### Work order
Find the lines below in which the string "Tick" occurs. Copy each one.

### The input

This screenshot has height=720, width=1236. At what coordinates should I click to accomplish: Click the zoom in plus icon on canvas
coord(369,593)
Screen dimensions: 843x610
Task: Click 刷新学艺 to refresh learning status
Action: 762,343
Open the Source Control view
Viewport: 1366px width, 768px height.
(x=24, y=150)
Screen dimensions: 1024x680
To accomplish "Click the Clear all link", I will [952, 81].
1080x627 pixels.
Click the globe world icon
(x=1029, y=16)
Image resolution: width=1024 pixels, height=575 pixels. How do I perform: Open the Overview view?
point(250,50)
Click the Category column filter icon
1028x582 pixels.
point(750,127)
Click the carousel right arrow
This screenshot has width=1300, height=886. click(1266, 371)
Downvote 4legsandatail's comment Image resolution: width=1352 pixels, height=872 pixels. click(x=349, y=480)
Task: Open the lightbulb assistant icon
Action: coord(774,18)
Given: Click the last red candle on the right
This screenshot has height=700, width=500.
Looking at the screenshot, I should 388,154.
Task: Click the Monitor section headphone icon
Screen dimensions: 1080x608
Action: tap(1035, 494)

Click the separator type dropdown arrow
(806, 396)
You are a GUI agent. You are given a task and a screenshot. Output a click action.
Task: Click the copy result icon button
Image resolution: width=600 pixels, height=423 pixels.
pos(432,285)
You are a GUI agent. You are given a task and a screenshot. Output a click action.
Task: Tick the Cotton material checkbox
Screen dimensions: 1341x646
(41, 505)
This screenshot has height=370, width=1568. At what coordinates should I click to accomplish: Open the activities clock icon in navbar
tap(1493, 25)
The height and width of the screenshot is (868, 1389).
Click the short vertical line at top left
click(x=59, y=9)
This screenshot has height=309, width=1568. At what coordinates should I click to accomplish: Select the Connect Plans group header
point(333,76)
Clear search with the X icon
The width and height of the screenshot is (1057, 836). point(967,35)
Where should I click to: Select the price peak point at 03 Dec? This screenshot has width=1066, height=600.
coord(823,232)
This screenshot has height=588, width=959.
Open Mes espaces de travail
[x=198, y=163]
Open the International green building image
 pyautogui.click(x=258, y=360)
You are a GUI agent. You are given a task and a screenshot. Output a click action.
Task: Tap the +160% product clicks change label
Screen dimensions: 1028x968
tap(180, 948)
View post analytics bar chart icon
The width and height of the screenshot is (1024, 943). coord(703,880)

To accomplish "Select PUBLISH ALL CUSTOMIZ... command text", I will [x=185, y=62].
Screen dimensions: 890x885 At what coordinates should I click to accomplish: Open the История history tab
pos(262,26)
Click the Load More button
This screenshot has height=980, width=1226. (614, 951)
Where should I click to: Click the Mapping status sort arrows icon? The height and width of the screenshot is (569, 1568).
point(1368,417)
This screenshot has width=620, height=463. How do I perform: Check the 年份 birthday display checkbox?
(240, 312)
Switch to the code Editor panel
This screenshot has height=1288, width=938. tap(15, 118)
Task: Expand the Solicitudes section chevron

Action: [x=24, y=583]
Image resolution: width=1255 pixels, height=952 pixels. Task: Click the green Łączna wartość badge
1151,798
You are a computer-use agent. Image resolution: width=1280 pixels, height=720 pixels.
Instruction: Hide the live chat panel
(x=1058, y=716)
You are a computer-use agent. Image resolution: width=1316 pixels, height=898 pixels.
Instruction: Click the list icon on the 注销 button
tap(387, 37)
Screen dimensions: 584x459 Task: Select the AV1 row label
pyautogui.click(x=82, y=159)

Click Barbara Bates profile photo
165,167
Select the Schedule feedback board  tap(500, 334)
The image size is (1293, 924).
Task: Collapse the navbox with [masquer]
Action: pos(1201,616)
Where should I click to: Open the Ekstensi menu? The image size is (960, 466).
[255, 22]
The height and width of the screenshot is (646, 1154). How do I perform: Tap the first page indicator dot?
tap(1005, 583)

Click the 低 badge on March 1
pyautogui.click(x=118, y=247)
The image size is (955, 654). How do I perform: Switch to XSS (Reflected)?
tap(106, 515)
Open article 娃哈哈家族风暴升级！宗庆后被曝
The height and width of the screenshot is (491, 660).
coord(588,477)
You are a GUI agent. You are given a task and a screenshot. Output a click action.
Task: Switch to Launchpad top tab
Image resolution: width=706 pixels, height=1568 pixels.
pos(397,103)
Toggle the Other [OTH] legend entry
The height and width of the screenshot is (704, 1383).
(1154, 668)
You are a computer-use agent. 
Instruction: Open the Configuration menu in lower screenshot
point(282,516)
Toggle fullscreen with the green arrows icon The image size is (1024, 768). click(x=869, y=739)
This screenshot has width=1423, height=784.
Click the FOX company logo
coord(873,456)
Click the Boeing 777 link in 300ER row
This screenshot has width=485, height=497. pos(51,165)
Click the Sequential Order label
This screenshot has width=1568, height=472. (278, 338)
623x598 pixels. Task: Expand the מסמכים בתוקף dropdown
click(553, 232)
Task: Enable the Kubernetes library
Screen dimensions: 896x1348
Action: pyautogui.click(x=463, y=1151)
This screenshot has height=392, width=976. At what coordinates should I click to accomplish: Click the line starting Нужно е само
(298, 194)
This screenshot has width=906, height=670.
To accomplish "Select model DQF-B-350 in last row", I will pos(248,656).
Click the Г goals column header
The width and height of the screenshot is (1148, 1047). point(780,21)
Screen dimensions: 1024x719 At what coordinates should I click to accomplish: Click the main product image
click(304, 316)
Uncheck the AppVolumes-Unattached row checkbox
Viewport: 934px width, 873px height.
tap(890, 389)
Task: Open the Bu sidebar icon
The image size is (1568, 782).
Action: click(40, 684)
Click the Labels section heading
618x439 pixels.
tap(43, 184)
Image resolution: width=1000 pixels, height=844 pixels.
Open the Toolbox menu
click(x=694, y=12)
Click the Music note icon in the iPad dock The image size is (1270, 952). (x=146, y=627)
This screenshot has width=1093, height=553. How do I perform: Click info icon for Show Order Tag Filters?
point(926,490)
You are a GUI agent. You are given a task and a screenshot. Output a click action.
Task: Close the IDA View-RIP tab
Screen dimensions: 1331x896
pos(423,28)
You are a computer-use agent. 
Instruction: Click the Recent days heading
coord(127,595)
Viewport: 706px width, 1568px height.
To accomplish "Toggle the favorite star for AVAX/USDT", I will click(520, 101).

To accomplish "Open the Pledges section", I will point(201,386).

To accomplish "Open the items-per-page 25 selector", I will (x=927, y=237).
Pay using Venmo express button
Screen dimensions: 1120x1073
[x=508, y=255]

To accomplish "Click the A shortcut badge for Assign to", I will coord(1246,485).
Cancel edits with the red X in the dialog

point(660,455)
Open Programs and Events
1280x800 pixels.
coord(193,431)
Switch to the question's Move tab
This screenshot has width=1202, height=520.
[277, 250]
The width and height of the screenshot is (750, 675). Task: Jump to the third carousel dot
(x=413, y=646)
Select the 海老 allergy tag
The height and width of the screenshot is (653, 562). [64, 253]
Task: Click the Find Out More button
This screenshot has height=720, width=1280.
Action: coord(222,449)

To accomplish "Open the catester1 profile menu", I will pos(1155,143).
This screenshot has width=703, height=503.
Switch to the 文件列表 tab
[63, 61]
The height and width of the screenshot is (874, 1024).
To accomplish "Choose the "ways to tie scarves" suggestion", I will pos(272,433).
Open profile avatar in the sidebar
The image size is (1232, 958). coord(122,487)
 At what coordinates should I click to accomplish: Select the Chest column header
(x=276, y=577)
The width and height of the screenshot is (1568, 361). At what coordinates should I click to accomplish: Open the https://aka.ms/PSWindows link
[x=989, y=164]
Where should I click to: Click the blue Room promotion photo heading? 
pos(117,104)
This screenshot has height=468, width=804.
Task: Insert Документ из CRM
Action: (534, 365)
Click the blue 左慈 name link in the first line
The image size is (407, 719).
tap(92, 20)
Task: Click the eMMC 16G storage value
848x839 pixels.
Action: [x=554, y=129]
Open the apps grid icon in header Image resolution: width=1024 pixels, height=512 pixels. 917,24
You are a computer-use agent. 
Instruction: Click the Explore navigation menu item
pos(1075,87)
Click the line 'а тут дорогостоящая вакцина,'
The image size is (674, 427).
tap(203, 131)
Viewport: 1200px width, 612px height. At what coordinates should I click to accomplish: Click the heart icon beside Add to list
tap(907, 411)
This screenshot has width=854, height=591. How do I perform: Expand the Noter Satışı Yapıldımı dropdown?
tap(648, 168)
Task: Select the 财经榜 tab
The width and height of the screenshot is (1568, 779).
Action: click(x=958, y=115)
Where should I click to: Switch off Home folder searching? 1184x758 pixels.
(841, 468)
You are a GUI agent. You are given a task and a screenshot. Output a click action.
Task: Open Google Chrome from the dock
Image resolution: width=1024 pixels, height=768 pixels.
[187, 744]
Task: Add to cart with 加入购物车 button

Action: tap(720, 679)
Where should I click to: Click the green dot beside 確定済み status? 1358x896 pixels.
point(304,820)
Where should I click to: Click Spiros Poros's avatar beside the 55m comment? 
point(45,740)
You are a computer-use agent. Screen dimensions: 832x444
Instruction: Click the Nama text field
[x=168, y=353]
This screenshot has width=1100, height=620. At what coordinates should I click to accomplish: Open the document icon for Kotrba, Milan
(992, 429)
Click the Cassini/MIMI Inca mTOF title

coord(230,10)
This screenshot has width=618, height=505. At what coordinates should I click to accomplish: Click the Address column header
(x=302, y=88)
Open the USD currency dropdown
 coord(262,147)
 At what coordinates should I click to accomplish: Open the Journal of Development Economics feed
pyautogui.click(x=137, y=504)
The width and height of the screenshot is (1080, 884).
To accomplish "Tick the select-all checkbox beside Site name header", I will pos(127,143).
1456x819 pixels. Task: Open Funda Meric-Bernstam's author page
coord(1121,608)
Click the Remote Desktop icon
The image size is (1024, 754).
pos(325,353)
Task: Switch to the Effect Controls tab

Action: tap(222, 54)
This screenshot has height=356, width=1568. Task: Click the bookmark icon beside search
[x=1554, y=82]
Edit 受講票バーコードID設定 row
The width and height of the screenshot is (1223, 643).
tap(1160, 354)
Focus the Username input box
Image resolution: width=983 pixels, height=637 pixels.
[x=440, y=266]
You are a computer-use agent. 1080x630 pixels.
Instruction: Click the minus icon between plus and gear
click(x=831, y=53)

### Your solution
Task: Tick the Cotton material checkbox
To accomplish "Tick the select-all checkbox beside Site name header", I will pos(127,143).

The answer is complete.